Task statement >>
Copy out the full interview with Grace Lauer below, word for word.

Page extract >>
* * * * * * *

5 Questions with Grace Lauer and Tobias Manderson-Galvin

Grace Lauer

Tobias Manderson-Galvin: You’ve come all the way from Dresden, Germany (via L.A) to be in Puntila/Matti and I wonder as it is the structure of a classic joke: did anything funny happen to you on the way to the theatre? PS it doesn’t have to be funny haha.
Grace Lauer: I had a crazy experience/crazy apparition while driving. 10.30pm so it’s dark. I’m on a part of the autobahn that has no speed limit so I am going quite fast, there is nothing around, no infrastructure, nothing, just road and all of a sudden lit by my headlights I see these white legs in massive heels flash up on the side of the road really close to me like right there .. and then they are gone just as quickly. Or I passed. I’m not sure. I was so perplexed.. and creeped out somehow. A prostitute? The ghost of a prostitute, the legs of a ghost of a prostitute, my imagination? I drove even faster hoping it, they wouldn’t follow me, the ghost legs of the autobahn prostitute, yes that they wouldn’t follow me or it wouldn’t follow me, my imagination – yes that my imagination wouldn’t follow me, leaving it in the dust or better on the tarmac of the autobahn near the spot of the legs of the prostitute the autobahn legs. When I spoke to my brother he offered up the information that street prostitution is very illegal in Germany so neither she nor her legs should have been there really. I didn’t succeed. My imagination is right here with me.

* * * * * * *

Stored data
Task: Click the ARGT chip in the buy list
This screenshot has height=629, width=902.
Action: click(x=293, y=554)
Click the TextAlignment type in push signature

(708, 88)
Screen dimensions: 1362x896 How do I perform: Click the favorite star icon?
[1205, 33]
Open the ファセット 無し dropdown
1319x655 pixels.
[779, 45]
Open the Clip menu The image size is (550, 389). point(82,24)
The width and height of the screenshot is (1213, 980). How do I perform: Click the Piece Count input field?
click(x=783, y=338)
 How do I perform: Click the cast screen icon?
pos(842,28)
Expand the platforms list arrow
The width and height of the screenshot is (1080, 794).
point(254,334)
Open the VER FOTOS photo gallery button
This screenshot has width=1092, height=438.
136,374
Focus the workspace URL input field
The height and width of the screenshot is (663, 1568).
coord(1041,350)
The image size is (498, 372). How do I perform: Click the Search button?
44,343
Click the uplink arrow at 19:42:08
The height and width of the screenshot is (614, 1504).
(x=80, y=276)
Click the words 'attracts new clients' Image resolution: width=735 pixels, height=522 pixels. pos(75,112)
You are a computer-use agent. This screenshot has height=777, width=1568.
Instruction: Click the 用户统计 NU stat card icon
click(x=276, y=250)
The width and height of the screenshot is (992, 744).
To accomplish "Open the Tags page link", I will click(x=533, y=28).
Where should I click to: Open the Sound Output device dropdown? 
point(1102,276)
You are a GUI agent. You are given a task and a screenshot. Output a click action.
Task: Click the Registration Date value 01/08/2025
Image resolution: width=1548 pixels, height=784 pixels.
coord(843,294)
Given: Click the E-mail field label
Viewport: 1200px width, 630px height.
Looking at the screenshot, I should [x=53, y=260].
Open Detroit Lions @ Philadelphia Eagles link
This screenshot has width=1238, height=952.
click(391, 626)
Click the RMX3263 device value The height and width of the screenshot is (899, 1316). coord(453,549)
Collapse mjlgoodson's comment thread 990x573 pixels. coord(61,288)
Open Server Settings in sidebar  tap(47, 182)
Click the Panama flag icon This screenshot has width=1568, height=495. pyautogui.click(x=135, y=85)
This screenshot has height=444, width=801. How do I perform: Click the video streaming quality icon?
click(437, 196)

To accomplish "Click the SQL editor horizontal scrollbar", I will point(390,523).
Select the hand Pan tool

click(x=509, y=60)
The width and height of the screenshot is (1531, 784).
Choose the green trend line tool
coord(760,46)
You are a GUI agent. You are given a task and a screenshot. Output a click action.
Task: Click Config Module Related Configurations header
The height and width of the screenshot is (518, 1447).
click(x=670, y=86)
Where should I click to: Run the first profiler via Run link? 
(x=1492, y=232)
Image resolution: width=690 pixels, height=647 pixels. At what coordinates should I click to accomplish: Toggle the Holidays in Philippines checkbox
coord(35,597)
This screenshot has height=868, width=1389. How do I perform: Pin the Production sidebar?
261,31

* * * * * * *

Response to the exercise >>
5 Questions with Grace Lauer and Tobias Manderson-Galvin

Grace Lauer

Tobias Manderson-Galvin: You’ve come all the way from Dresden, Germany (via L.A) to be in Puntila/Matti and I wonder as it is the structure of a classic joke: did anything funny happen to you on the way to the theatre? PS it doesn’t have to be funny haha.
Grace Lauer: I had a crazy experience/crazy apparition while driving. 10.30pm so it’s dark. I’m on a part of the autobahn that has no speed limit so I am going quite fast, there is nothing around, no infrastructure, nothing, just road and all of a sudden lit by my headlights I see these white legs in massive heels flash up on the side of the road really close to me like right there .. and then they are gone just as quickly. Or I passed. I’m not sure. I was so perplexed.. and creeped out somehow. A prostitute? The ghost of a prostitute, the legs of a ghost of a prostitute, my imagination? I drove even faster hoping it, they wouldn’t follow me, the ghost legs of the autobahn prostitute, yes that they wouldn’t follow me or it wouldn’t follow me, my imagination – yes that my imagination wouldn’t follow me, leaving it in the dust or better on the tarmac of the autobahn near the spot of the legs of the prostitute the autobahn legs. When I spoke to my brother he offered up the information that street prostitution is very illegal in Germany so neither she nor her legs should have been there really. I didn’t succeed. My imagination is right here with me.